Interface element rows:

# # # # #

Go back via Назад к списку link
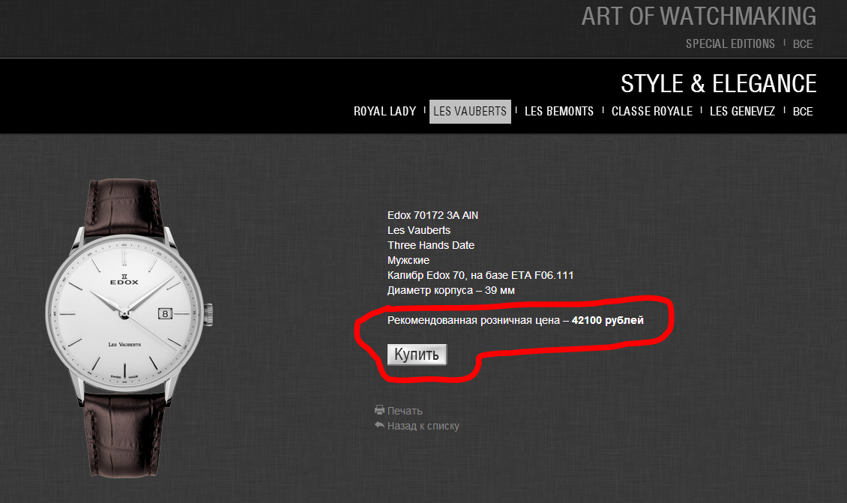click(423, 426)
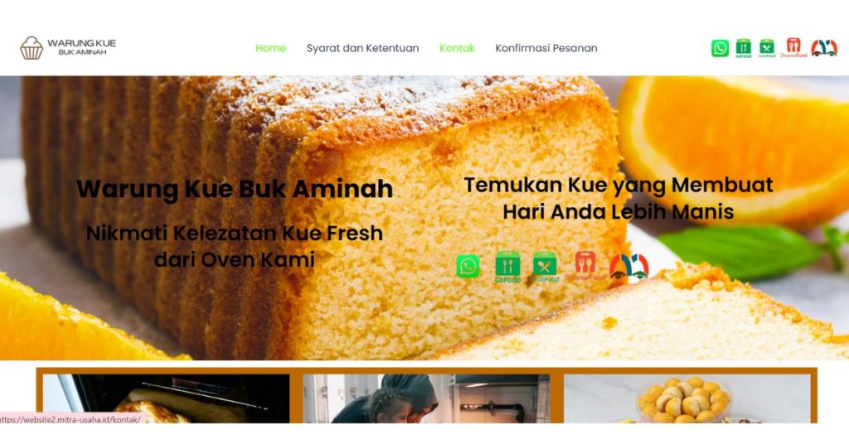Open GrabFood icon in the top navigation
The height and width of the screenshot is (444, 849).
pyautogui.click(x=767, y=48)
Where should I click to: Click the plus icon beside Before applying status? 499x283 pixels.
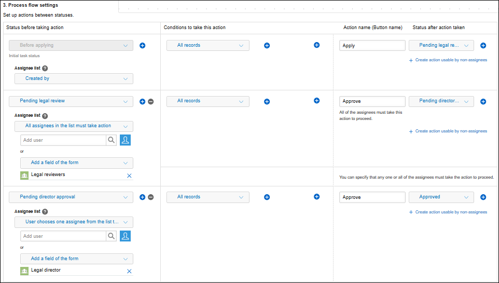143,46
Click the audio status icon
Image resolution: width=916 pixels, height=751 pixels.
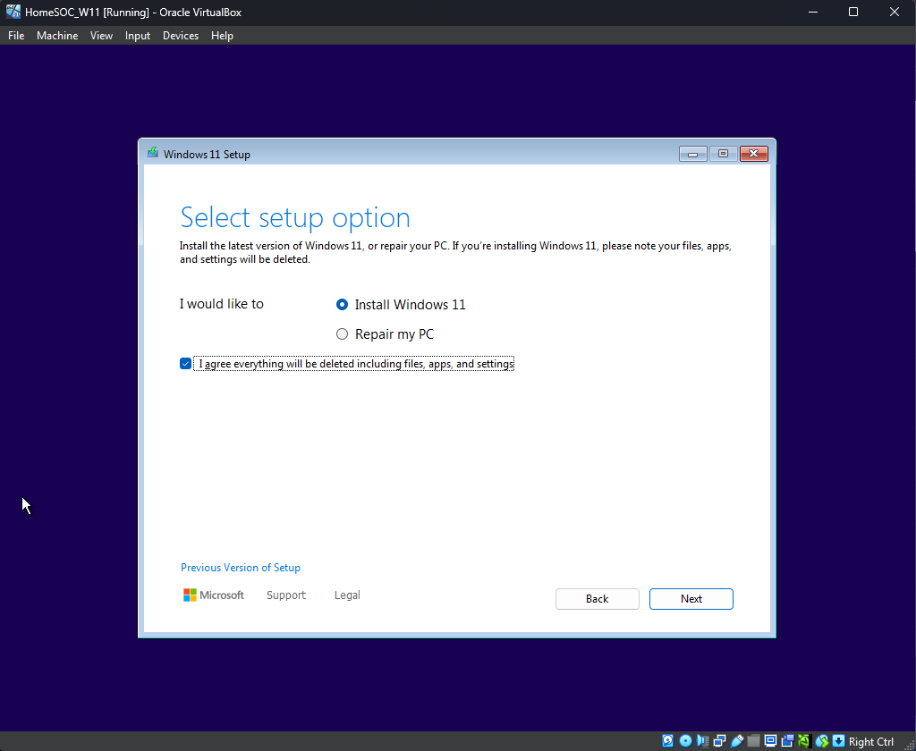pyautogui.click(x=702, y=741)
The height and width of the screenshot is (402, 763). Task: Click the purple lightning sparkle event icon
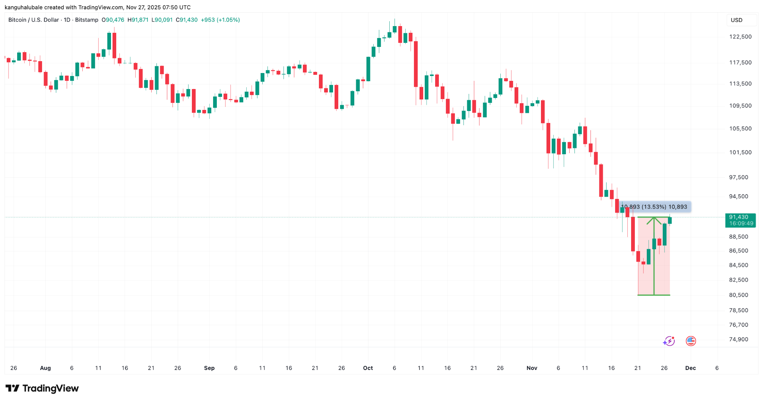pyautogui.click(x=669, y=341)
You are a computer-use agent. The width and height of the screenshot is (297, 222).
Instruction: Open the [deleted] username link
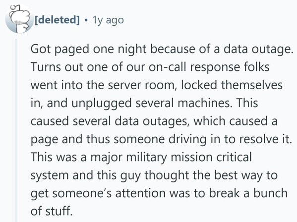(x=57, y=20)
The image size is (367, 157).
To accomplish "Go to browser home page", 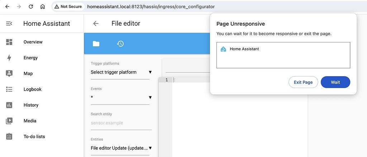I will click(43, 6).
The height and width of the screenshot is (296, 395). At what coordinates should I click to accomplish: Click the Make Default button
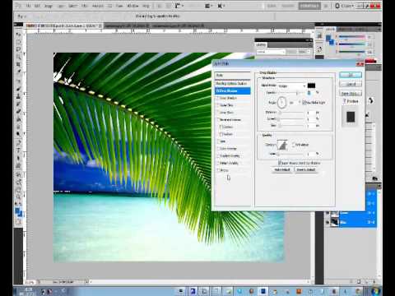(x=282, y=169)
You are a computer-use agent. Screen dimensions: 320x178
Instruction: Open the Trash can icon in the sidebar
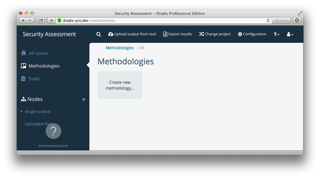click(23, 78)
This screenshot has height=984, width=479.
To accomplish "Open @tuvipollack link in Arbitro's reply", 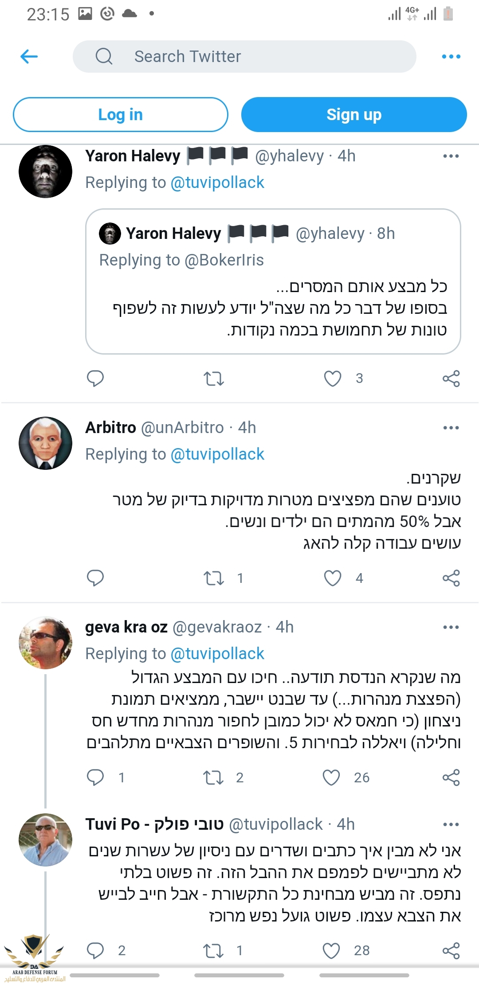I will tap(217, 454).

# # # # #

§ PROBLEM
Give the rows as a numbered list, beginning with the first line and ending after the line that contains "pyautogui.click(x=669, y=341)". Leave out blank lines and the pictures.

§ EXERCISE SOLUTION
1. Go back via Назад к списку link
2. click(423, 426)
3. Open GrabFood icon in the top navigation
4. The height and width of the screenshot is (444, 849).
5. pyautogui.click(x=767, y=48)
6. Where should I click to: Click the plus icon beside Before applying status? 499x283 pixels.
7. 143,46
8. Click the audio status icon
9. Image resolution: width=916 pixels, height=751 pixels.
10. pyautogui.click(x=702, y=741)
11. The height and width of the screenshot is (402, 763). Task: Click the purple lightning sparkle event icon
12. pyautogui.click(x=669, y=341)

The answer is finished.